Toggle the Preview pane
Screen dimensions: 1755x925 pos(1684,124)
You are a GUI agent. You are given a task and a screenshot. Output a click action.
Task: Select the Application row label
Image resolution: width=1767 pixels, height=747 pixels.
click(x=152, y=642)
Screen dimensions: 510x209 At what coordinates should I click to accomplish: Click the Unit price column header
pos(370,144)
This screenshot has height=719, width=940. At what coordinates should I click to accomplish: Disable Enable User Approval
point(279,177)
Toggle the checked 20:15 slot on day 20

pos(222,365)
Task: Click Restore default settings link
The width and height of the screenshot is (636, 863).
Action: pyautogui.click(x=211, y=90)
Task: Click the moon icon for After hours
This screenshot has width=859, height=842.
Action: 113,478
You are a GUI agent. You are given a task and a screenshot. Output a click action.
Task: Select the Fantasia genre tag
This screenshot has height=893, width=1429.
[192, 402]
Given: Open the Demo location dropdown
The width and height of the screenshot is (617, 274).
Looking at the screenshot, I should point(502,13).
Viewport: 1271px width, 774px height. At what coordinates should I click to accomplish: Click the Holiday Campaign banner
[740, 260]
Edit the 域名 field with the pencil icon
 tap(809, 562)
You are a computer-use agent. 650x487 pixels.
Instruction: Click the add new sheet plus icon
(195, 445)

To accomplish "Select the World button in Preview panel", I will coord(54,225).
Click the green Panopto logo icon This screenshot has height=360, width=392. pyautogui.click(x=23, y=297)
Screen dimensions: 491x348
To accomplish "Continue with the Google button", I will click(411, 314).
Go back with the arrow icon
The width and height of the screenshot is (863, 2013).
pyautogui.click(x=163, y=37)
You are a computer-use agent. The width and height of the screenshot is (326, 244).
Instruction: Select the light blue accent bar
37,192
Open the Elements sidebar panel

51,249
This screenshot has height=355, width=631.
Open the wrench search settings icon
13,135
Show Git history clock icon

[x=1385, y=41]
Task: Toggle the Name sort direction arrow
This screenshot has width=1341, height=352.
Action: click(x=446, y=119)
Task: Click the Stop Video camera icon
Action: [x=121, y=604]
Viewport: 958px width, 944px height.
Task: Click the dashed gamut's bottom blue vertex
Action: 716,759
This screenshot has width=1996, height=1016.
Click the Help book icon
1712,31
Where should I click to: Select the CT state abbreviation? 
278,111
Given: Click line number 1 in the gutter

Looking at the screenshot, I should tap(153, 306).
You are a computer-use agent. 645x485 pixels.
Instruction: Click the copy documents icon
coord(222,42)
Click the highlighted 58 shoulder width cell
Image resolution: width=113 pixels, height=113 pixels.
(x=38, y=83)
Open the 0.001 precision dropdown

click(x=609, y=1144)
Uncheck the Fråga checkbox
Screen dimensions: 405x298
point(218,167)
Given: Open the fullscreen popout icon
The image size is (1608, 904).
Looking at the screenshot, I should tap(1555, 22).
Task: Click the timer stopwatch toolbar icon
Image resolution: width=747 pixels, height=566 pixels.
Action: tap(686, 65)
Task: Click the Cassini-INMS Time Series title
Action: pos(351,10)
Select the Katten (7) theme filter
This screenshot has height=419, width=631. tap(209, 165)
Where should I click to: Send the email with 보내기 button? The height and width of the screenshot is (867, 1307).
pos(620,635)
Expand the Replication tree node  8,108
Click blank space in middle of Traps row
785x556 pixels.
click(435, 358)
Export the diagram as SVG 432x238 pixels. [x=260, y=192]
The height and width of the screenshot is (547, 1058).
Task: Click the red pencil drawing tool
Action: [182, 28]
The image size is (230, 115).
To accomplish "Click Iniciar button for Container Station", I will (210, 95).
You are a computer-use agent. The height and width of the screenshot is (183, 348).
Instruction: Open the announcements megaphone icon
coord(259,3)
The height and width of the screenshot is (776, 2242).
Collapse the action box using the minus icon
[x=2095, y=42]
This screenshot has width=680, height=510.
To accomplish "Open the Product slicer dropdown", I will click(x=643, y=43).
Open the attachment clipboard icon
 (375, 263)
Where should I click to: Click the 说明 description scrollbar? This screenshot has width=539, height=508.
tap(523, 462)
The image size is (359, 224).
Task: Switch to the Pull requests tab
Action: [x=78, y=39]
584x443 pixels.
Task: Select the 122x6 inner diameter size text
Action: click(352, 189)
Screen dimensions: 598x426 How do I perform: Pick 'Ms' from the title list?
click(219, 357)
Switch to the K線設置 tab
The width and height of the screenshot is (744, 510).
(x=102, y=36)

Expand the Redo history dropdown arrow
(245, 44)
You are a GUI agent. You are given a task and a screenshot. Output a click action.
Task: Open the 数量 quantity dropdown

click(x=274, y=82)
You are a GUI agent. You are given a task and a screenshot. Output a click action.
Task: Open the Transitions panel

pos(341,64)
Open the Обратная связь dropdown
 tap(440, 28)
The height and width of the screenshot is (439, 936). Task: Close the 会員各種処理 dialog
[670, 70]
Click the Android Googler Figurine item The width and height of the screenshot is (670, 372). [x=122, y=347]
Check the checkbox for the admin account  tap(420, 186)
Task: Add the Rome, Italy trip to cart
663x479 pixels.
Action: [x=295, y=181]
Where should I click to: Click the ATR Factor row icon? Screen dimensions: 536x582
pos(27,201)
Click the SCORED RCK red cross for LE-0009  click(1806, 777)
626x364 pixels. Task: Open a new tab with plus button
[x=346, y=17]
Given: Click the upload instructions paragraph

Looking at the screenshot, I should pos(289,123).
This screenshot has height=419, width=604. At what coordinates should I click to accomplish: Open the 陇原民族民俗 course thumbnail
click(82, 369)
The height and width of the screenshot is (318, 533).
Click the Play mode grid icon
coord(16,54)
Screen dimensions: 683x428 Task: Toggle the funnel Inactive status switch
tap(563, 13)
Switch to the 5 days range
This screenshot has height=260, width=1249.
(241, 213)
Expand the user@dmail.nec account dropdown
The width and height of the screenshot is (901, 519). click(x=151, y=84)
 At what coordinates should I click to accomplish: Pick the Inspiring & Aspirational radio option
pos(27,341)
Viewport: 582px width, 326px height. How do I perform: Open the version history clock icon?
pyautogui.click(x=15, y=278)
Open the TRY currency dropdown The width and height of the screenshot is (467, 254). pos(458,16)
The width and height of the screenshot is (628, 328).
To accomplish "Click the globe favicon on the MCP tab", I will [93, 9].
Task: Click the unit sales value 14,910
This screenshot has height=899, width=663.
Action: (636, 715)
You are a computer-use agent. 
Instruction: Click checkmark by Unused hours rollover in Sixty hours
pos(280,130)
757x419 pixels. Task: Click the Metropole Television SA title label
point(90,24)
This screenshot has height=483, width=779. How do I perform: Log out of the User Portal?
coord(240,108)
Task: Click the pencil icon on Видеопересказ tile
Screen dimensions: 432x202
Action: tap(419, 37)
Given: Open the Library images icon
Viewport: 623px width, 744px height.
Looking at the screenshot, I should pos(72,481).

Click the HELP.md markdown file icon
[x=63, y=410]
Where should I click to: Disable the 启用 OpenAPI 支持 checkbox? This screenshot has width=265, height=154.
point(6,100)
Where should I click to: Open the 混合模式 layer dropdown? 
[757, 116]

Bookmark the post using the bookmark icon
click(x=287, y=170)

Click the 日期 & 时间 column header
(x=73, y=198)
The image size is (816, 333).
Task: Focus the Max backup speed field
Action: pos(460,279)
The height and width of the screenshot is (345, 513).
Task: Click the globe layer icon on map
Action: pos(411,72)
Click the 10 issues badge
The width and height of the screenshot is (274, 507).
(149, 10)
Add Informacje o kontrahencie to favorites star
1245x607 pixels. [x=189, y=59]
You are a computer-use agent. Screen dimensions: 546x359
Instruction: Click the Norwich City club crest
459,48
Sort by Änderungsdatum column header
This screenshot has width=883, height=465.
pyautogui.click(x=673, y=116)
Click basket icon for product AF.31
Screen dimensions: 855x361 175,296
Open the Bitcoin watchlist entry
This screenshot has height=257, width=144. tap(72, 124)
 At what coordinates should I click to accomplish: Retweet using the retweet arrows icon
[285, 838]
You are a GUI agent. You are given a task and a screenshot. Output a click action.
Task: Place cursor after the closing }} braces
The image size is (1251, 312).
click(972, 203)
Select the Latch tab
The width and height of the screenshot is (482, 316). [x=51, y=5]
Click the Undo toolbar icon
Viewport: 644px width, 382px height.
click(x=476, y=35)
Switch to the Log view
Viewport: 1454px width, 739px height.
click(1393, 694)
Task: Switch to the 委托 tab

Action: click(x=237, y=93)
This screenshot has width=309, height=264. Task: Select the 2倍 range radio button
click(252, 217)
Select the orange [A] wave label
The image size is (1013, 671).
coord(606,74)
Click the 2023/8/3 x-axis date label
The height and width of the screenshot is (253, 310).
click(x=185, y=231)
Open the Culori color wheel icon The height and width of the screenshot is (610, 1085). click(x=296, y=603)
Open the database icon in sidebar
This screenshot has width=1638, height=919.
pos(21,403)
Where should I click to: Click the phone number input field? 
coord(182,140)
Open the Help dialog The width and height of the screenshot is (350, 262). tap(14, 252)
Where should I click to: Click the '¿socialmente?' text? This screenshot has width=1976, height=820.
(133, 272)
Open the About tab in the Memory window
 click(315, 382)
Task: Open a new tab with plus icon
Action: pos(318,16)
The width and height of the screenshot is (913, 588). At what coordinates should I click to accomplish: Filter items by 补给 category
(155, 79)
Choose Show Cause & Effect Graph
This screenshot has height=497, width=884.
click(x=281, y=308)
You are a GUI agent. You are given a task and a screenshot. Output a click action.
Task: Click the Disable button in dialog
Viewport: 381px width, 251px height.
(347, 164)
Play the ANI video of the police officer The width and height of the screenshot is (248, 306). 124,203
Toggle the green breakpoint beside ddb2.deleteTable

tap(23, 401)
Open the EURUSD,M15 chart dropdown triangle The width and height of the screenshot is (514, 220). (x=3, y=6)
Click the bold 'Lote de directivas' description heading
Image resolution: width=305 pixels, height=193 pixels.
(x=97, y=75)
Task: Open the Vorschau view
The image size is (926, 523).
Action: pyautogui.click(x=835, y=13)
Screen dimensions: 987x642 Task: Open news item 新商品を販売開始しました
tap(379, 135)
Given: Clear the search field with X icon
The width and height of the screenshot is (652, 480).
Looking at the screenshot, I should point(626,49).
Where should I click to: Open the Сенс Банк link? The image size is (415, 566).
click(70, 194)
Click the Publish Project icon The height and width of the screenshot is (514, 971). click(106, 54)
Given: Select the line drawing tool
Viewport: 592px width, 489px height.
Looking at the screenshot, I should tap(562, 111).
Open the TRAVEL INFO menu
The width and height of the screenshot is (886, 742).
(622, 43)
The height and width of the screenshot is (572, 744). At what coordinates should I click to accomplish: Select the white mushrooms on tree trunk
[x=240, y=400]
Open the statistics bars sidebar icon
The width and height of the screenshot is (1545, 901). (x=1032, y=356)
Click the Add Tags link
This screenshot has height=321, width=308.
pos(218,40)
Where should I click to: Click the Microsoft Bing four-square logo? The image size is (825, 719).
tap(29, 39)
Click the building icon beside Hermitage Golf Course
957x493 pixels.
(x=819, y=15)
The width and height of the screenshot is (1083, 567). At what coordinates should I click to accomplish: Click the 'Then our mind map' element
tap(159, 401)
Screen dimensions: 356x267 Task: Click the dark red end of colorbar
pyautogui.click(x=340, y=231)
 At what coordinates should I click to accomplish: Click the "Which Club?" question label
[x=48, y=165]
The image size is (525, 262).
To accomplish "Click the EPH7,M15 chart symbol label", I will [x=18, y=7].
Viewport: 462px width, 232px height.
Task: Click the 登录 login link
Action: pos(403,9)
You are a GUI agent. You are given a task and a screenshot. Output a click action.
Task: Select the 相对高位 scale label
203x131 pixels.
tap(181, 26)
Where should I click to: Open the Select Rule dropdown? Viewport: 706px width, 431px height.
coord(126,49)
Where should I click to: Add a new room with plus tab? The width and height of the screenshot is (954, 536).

··········

Challenge:
Please repeat the data, starting at the beginning and ending at the line that contains "Action: pyautogui.click(x=211, y=90)", and switch "Preview pane" to "Details pane" with everything else unchanged.

Written solution:
Toggle the Details pane
Screen dimensions: 1755x925 pos(1684,124)
You are a GUI agent. You are given a task and a screenshot. Output a click action.
Task: Select the Application row label
Image resolution: width=1767 pixels, height=747 pixels.
click(x=152, y=642)
Screen dimensions: 510x209 At what coordinates should I click to accomplish: Click the Unit price column header
pos(370,144)
This screenshot has height=719, width=940. At what coordinates should I click to accomplish: Disable Enable User Approval
point(279,177)
Toggle the checked 20:15 slot on day 20

pos(222,365)
Task: Click Restore default settings link
The width and height of the screenshot is (636, 863).
Action: pyautogui.click(x=211, y=90)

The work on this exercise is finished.